Die Zukunft der Bankenregulierung in der EU? Die Vorschläge des Liikanen Reports

Der Report der "High-level Expert Group on reforming the structure of the EU banking sector" unter Vorsitz von Erkki Liikanen wurde letzte Woche veröffentlicht. Kurz heisst der Report Liikanen-Report. Der Report schätzt ab, ob Banken zusätzlich strukturell reguliert werden sollen. Die wesentlichen Schlussfolgerungen sind die folgenden:

 1. Trennung der Handelstätigkeit (Eigenhandel oder im Auftrag der Kunden) vom normalen Bankgeschäft, wenn die Handelstätigkeit im Verhältnis zum Bankgeschäft groß ist. Diese Trennung soll sicherstellen, dass die Handelstätigkeit nicht mit einlagenversicherten Depositen finanziert wird. Die verpflichtende Trennung dieser Aktivitäten soll die gesamtwirtschaftlich wichtigen Aktivitäten (Depositengeschäft, Kredite an nichtfinanzielle Sektoren) vom Handelsbereich abkoppeln. Bankholdinggesellschaften halten die Teile zusammen, die aber getrennt der Regulierung unterliegen sollen.

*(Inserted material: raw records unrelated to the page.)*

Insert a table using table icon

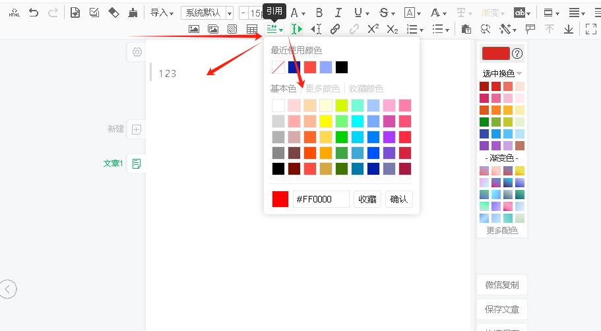tap(251, 29)
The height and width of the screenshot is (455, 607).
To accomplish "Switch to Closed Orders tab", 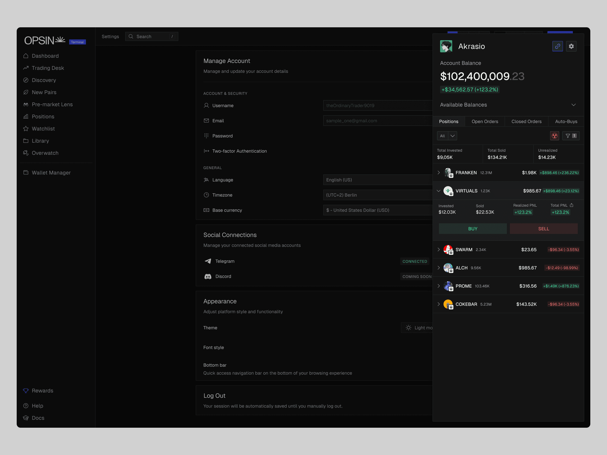I will click(x=526, y=121).
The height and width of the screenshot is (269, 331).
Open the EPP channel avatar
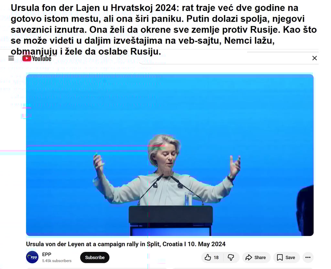point(32,257)
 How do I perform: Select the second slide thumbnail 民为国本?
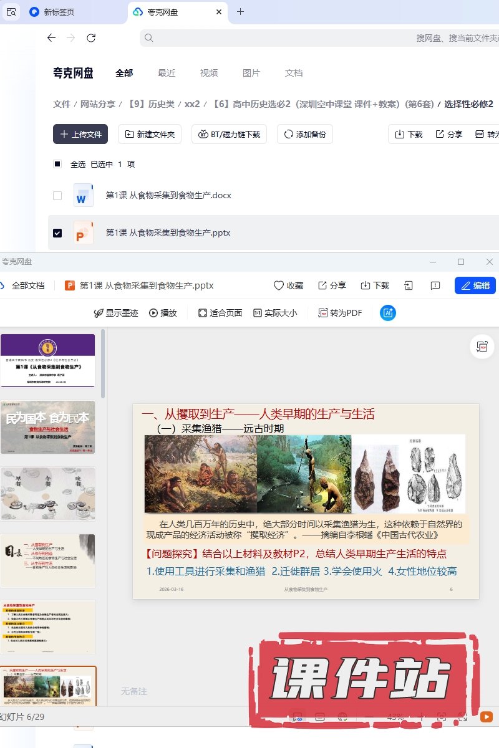[x=48, y=427]
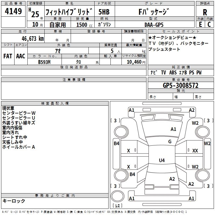Screen dimensions: 215x215
Task: Select the interior grade C
Action: [209, 24]
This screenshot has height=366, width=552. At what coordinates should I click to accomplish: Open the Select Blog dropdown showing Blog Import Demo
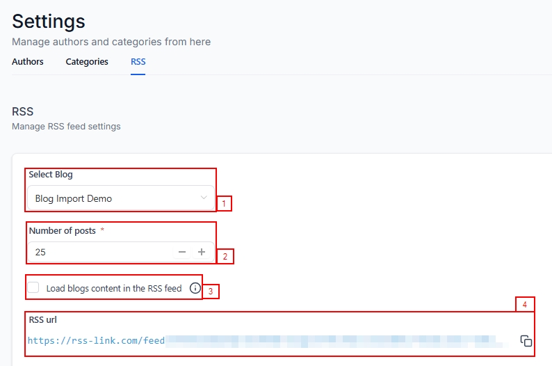[118, 198]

2. Dass die Banken realistische und transparentere Restrukturierungs- und Abwicklungspläne entwickeln. Die Regulierungsbehörden sollen im Fall der Fälle ein Manadat haben, Bankenfunktionen legal zu trennen, wenn dies die Abwicklung und operationale Fortführung wichtiger Bankenfunktionen (Kreditvergabe, Depositenannahme) unterstützt.

 3. Sollen spezifische klar definierte "bail-in" Instrumente entwickelt werden, die im Restrukturierungs- oder Abwicklungsfall Verluste tragen müssen. Banken sollen einen genügend großen Polster dieser Instrumente aufbauen. Die Rolle dieser Instrumente im Abwicklungsfall soll klar gekennzeichnet sein und soll ausserhalb des Bankensystems gehalten werden. Diese Instrumente können Eigenkapital oder Anleihen sein und dienen dazu die Verlustabsorptionsfähigkeit der Bank zu erhöhen, die Anreize Risiken einzugehen reduzieren und die Transparenz und das Bepreisen von Risiken verbessern. Die Anreize für das Management soll mit den Interessen der Halter dieser Wertpapiere in Übereinstimmung gebracht werden.

4. Robustere Risikogewichte sollen für die Bestimmung des regulatorischen Mindestkapitals herangezogen werden und eine konsistentere Behandlung von Risiken in der internen Risikobewertung durchgesetzt werden. Daneben sollen die Vorschriften für Immobilienkredite im bestehenden Regulierungsrahmen überdacht werden und zusätzliche Vorschriften erlassen werden.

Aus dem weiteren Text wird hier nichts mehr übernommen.